How to Rotate Mesh Along Certain Axis by Using rotationQuaternion?

Hi guys, thanks for reading this! Here is a very simple playground example!

I already have some basic idea about quaternion and rotation.

The problem is that a quaternion is defined by q = cos(theta/2) + i * sin(theta/2), which i represents the axis, but it only has a direction! Infinite numbers of axis can be defined by only a direction without a init point, so I can only assume that the axis always starts from the center of a mesh.

But what if I wish to rotate a mesh(like this ground) along any certain axis with both a direciton and a init point? Like a line starts from Vector3(0, 2, 0) and points at direction Vector3(1, 0, 0)?

In the example, I tried to move the ground mesh by a given displacement(y = +2), then I rotate it , then I do the opposite displacement, but the ground mesh have the same pose as I do not do any displacement but only rotation.

I wish there is a simple way to rotate a mesh along this line y=2 && direction = (1, 0, 0), by using rotationQuaterion property of a mesh!

Hope I made myself clear!

An axis is always an infinite line that pass thru (0,0,0)
You can’t move an axis but you can translate the mesh so the axis is moving relative to the mesh center.

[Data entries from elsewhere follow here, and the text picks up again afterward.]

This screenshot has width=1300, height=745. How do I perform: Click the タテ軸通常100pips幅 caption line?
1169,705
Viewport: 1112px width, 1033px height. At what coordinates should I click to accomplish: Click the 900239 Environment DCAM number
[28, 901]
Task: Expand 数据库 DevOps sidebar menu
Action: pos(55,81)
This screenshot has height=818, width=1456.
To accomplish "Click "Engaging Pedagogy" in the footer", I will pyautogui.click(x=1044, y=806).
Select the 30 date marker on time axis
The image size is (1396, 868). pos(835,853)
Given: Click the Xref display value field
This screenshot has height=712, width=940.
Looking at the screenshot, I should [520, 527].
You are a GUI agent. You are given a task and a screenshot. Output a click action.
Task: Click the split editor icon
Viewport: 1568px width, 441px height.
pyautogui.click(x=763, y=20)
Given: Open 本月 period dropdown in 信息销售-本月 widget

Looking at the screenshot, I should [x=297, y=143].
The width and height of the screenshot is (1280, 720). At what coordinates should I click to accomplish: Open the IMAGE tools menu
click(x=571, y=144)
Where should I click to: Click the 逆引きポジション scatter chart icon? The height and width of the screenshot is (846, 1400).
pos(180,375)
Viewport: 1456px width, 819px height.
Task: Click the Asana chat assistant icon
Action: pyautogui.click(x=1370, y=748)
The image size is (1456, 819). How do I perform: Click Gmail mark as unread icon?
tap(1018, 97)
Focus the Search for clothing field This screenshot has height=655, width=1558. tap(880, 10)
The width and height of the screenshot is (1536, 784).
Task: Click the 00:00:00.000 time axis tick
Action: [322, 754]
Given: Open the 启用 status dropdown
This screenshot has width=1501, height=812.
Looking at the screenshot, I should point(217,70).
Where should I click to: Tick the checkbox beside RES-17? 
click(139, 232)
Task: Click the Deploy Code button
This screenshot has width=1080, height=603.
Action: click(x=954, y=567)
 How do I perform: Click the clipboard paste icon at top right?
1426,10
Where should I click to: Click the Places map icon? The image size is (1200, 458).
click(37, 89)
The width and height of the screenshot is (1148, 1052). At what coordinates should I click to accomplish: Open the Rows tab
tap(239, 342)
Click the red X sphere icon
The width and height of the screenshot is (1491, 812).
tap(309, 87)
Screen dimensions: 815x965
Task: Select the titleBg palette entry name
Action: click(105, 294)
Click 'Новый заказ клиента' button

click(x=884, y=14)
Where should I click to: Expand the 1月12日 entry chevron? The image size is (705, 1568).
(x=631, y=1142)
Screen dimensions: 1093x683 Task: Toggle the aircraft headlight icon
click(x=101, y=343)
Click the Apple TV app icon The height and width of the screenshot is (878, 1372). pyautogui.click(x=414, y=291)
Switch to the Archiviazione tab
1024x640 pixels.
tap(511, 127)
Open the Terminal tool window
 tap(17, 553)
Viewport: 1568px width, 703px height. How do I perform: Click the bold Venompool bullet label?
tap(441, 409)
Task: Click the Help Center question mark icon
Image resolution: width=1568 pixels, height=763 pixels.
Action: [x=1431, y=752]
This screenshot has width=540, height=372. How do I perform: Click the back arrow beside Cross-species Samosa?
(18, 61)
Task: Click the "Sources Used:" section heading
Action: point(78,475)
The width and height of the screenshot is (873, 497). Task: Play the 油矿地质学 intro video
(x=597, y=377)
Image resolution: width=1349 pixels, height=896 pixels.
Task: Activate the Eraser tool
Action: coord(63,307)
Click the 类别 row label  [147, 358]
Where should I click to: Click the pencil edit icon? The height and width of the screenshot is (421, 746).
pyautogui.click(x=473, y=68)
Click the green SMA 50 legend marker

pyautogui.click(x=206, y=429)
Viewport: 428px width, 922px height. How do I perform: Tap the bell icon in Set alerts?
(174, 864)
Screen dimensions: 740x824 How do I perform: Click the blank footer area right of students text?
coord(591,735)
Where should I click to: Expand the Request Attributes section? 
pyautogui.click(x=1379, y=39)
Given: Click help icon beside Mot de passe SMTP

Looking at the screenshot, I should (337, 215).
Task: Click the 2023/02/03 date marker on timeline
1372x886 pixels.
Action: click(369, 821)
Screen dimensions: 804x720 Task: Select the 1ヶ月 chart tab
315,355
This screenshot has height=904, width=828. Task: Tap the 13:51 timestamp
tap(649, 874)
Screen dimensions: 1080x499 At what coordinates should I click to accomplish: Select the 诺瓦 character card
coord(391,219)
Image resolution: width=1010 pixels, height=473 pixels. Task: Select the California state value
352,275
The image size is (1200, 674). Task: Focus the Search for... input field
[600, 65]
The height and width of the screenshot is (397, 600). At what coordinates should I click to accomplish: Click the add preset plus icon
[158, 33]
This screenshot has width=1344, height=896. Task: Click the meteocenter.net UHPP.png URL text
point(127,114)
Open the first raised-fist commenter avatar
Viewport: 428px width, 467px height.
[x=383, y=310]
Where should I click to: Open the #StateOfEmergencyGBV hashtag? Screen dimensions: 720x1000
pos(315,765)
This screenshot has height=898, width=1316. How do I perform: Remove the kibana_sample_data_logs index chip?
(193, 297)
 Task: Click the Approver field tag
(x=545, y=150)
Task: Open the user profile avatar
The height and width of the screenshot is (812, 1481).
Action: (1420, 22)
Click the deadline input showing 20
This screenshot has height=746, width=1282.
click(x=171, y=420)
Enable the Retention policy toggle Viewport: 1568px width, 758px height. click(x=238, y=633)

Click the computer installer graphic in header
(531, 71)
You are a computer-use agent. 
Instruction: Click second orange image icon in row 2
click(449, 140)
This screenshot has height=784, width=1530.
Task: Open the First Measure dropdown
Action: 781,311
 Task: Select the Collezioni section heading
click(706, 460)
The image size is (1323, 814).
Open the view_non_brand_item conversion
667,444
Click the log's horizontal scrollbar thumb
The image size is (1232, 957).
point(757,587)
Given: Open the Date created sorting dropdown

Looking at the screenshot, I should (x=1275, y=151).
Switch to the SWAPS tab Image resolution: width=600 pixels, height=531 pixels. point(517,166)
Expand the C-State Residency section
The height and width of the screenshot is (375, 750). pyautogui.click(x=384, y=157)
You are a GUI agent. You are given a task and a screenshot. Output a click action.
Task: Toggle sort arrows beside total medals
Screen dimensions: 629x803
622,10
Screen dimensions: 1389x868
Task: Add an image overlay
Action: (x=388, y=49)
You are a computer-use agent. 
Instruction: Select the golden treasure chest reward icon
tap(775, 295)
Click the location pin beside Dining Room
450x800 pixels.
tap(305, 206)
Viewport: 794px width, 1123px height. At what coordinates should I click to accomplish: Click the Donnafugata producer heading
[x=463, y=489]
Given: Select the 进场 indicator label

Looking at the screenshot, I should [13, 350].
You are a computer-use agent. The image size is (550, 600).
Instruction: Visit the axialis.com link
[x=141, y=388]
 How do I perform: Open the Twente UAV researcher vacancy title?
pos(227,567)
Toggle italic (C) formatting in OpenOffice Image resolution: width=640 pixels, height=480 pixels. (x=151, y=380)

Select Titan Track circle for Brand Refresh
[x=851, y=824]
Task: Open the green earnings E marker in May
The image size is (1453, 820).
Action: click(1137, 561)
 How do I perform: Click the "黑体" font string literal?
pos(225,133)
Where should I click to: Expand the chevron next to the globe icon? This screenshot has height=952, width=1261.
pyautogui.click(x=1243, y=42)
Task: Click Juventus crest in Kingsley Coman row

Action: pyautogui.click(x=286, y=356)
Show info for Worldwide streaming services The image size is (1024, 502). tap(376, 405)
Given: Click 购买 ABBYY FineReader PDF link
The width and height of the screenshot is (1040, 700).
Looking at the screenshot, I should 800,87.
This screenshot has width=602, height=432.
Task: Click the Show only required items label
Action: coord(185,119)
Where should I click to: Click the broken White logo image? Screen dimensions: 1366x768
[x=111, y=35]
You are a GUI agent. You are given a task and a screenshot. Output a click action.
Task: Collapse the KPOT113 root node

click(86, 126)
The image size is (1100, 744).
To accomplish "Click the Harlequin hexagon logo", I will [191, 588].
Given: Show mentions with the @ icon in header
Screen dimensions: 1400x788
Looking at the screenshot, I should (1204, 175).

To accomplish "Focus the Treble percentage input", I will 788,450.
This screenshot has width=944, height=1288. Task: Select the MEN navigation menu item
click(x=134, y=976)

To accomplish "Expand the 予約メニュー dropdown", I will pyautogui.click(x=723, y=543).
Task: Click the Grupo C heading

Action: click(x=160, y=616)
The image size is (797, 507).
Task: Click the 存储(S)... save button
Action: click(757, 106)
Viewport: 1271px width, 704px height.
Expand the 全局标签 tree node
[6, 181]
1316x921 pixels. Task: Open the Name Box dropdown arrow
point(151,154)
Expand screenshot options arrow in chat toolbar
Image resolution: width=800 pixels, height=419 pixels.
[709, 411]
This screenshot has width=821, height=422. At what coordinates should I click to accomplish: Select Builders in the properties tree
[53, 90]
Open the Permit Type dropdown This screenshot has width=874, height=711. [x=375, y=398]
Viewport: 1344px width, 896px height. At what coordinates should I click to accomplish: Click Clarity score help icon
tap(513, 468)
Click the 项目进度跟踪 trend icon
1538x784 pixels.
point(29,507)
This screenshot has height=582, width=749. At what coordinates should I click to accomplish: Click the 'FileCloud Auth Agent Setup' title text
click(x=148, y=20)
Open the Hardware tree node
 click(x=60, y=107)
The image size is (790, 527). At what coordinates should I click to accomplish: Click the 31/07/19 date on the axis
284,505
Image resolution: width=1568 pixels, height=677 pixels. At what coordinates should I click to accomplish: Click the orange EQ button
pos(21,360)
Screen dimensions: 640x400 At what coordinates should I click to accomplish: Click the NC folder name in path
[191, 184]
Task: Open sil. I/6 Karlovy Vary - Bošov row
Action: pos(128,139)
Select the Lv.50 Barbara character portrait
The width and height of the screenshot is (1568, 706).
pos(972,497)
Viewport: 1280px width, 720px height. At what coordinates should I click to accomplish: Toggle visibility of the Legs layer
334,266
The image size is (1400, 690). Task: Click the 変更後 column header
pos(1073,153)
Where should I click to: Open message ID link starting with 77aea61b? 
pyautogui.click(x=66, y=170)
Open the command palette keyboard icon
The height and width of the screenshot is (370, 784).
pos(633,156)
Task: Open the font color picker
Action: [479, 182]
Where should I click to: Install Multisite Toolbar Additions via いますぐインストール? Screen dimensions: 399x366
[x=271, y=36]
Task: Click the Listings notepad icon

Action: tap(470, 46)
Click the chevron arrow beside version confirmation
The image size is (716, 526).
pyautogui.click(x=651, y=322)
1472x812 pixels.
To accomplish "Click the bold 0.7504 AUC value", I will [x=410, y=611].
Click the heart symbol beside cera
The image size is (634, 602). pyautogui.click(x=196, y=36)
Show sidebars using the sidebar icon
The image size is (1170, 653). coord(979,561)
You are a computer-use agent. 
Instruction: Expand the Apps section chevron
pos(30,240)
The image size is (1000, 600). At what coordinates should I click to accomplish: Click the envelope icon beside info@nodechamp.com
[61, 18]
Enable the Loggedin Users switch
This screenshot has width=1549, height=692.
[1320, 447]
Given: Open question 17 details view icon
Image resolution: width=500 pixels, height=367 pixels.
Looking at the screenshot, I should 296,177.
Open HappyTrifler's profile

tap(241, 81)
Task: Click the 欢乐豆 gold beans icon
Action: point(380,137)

I totally understand your theory and thats exactly what I’ve experienced in that PG.
Could you be more specific about “translate the mesh” ?
I did so by changing the position property of a mesh, as you could see in PG, I set the y position of that ground postion.y = 2, then I tried to do the rotation and then set position.y = 0. However it did not work.
Did you mean I have to change the position of all the vertices? Like if I have a triangle of 3 vertices, I then have to change the position of every vertex, then do the rotation along that axis?
Or Could you please do a demo on that PG?
Thanks again!

This can be achieved with a pivot:

the pivot point is relative to the mesh position, so it’s easy to compute its absolute value. Then, rotation applies around that pivot.


this is great ! thanks for the PG! Exactly what I need!